━━━ Data to examine ━━━

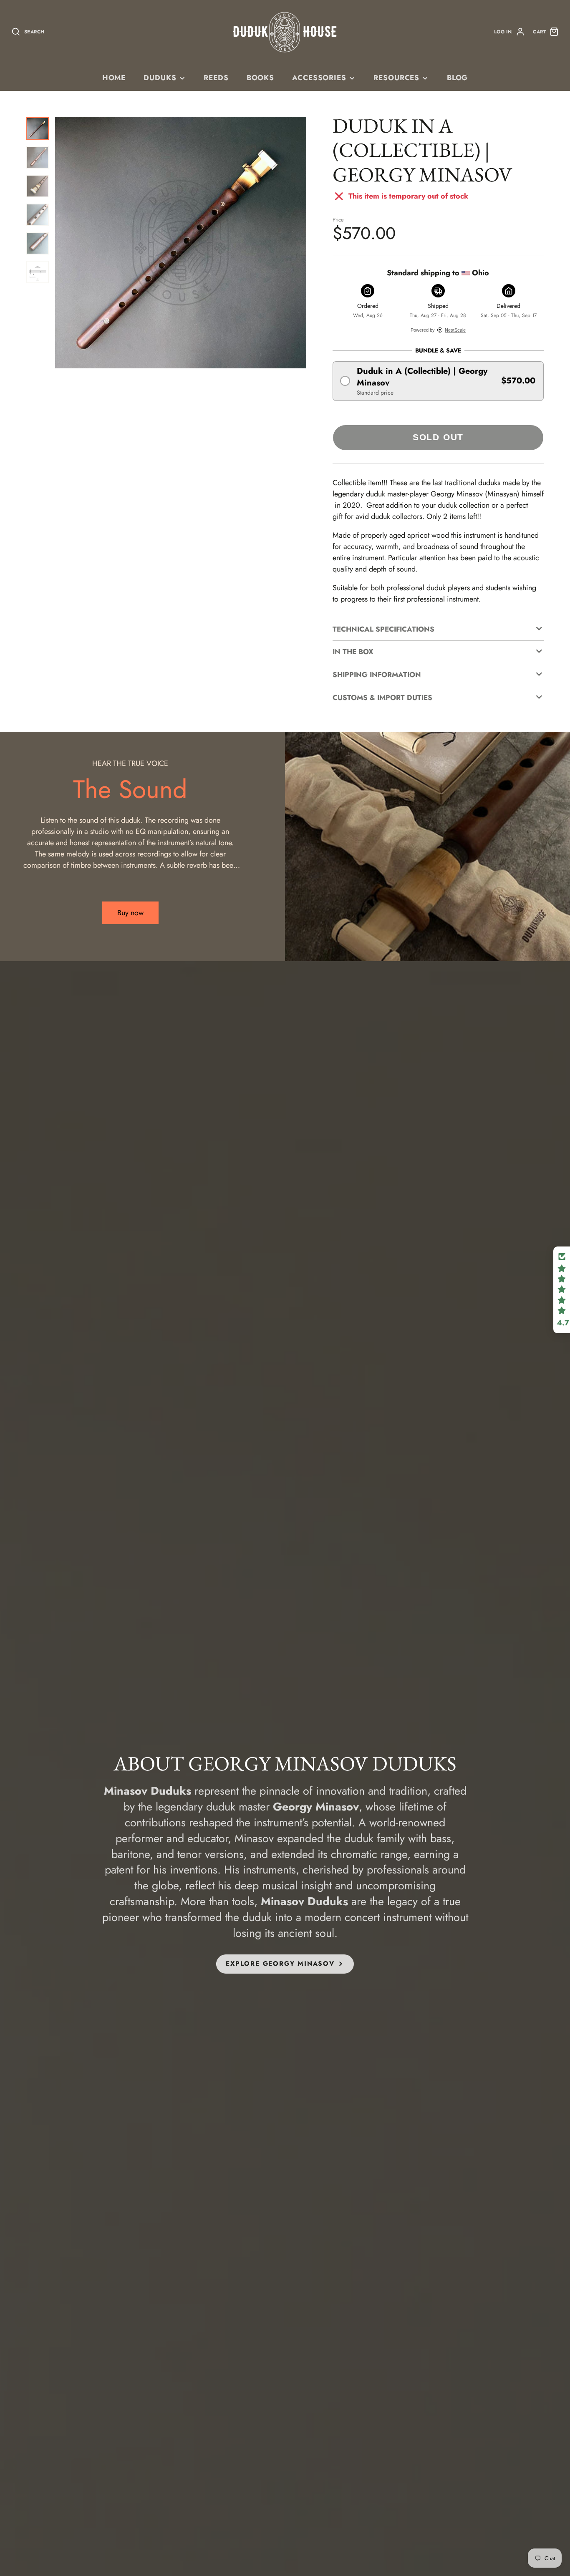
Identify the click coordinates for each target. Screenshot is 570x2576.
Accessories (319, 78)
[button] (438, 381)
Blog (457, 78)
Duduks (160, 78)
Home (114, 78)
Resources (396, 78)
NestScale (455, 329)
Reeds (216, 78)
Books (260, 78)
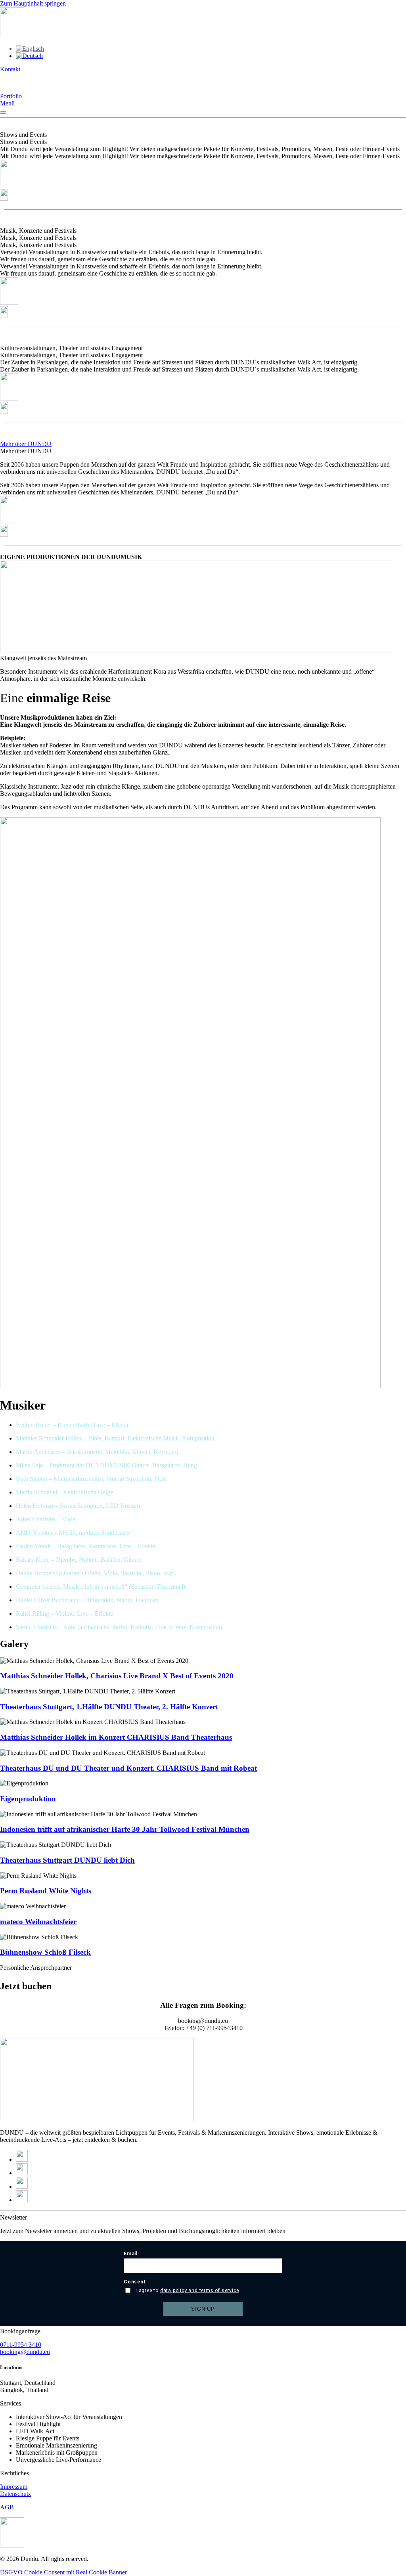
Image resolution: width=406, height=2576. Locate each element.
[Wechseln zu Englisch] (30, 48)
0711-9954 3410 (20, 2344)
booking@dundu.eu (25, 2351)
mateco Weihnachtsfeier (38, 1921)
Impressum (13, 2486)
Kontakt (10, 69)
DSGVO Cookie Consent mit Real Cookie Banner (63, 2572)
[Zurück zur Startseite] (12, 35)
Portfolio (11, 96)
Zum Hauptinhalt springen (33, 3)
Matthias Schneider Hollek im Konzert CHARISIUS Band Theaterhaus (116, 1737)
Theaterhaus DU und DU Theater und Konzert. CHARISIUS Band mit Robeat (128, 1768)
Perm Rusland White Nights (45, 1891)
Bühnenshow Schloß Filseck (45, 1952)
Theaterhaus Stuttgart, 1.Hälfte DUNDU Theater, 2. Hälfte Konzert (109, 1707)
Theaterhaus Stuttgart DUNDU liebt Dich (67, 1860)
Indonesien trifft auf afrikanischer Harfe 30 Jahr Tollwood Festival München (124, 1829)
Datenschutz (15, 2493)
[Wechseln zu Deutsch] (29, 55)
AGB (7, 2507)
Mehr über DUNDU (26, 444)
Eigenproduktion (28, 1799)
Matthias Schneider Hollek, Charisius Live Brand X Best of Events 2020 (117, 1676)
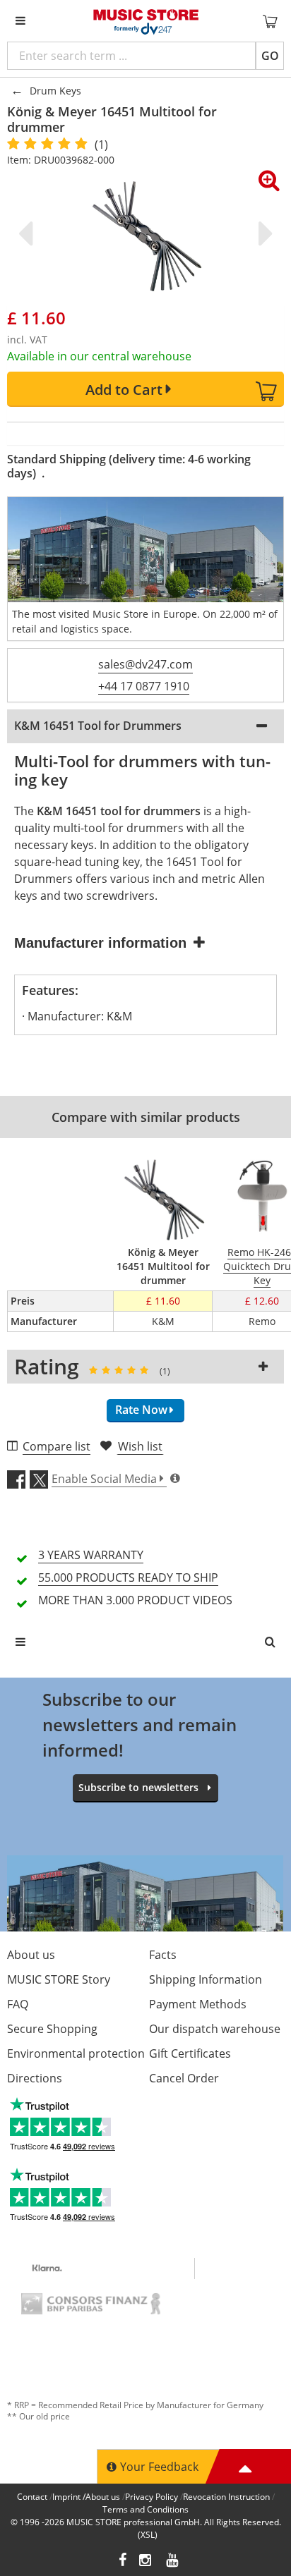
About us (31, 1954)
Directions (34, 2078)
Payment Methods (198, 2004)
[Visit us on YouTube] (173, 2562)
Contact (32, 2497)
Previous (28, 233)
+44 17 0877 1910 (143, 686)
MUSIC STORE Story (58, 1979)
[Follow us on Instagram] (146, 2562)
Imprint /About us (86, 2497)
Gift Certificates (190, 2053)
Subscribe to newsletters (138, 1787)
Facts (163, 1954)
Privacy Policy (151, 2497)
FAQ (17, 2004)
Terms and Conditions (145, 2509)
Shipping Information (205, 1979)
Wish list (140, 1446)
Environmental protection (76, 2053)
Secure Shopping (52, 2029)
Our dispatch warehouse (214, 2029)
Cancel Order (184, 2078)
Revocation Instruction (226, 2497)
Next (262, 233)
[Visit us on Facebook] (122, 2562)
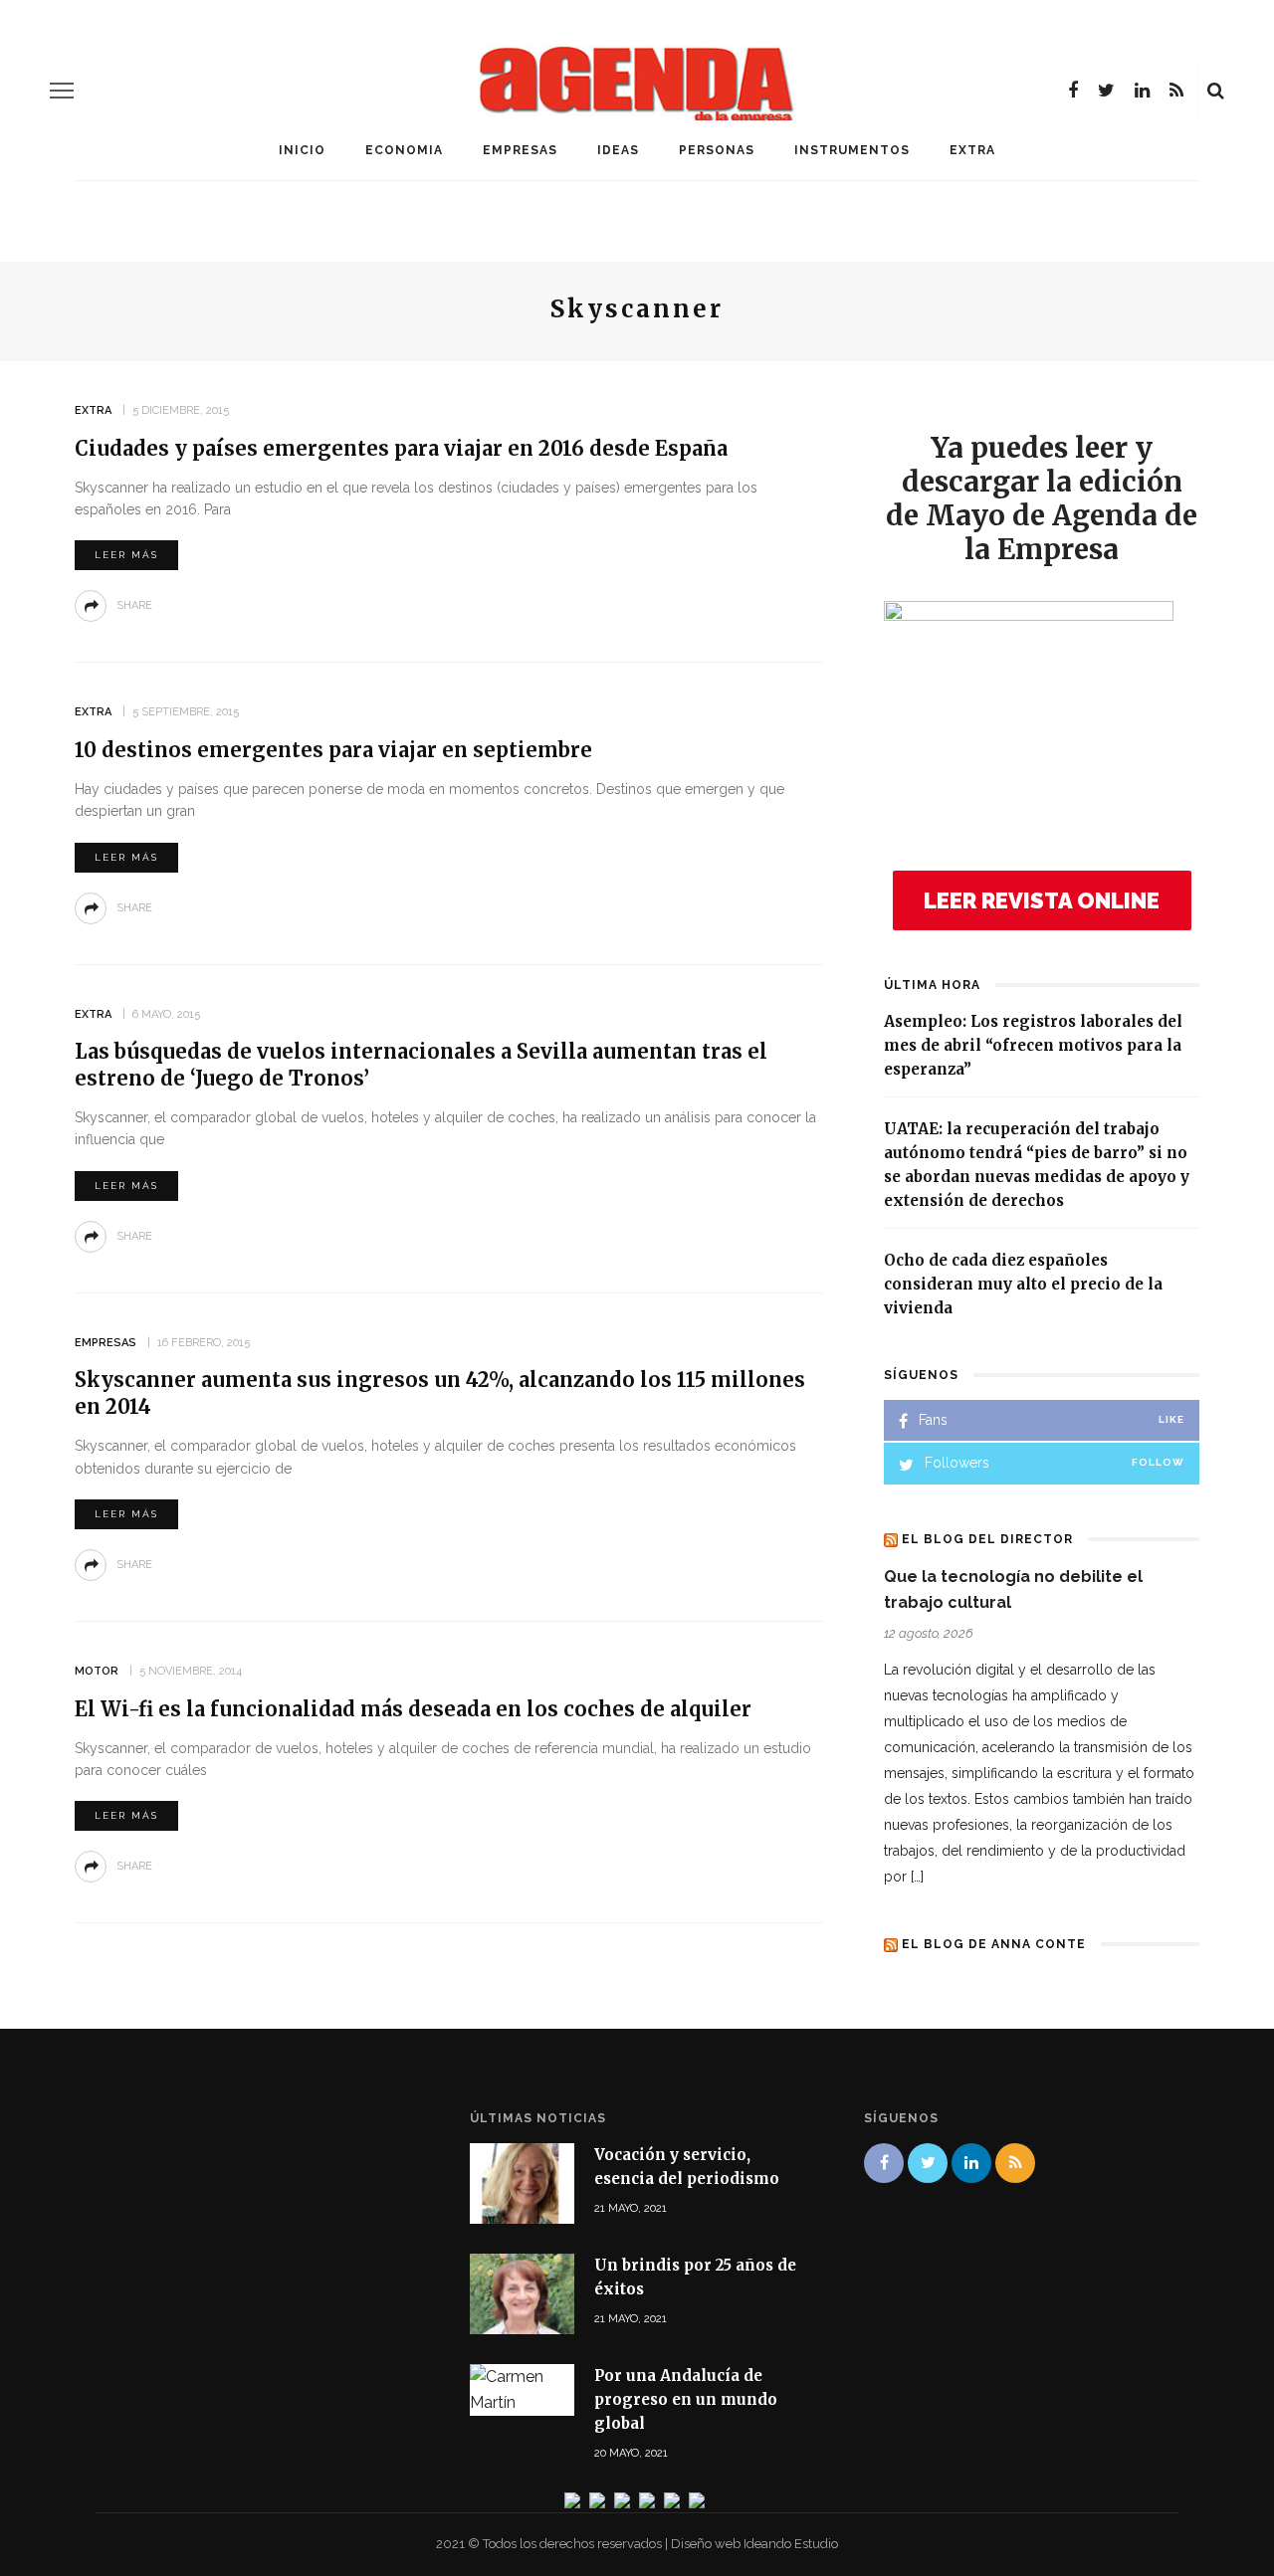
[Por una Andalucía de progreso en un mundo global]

━━━

- Required action
Copy every line in the data above that has the string "Theaterhaus" in it.

- Answer for this exercise
Matthias Schneider Hollek im Konzert CHARISIUS Band Theaterhaus (116, 1737)
Theaterhaus DU und DU Theater und Konzert. CHARISIUS Band mit Robeat (128, 1768)
Theaterhaus Stuttgart, 1.Hälfte DUNDU Theater, 2. Hälfte Konzert (109, 1707)
Theaterhaus Stuttgart DUNDU liebt Dich (67, 1860)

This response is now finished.